Activity - Every line below that holds the string "coordinates" should be copied out.

Data for the task -
++++++++++++++++++++

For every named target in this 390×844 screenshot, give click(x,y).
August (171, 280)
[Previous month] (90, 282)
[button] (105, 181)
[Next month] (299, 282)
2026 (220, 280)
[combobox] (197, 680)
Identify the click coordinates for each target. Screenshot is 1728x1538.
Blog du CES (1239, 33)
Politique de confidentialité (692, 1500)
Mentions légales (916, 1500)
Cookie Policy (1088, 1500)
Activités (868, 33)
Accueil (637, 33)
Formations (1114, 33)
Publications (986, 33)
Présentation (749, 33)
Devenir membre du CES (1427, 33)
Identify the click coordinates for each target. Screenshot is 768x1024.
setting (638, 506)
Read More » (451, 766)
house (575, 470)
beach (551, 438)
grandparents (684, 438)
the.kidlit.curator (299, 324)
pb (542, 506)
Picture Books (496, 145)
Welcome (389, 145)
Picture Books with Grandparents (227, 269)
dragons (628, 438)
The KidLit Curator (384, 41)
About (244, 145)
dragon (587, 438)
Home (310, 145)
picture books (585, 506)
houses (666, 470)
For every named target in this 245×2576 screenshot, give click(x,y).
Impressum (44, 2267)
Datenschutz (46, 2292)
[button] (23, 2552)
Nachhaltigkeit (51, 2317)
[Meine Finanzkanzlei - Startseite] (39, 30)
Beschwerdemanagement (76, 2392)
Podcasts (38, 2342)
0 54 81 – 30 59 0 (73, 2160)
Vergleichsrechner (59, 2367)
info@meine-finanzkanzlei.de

++++++++++++++++++++

Task response -
Identify the click coordinates for each target. Screenshot is 1728x1538.
Identify the click coordinates for each target. Screenshot is 768x1024.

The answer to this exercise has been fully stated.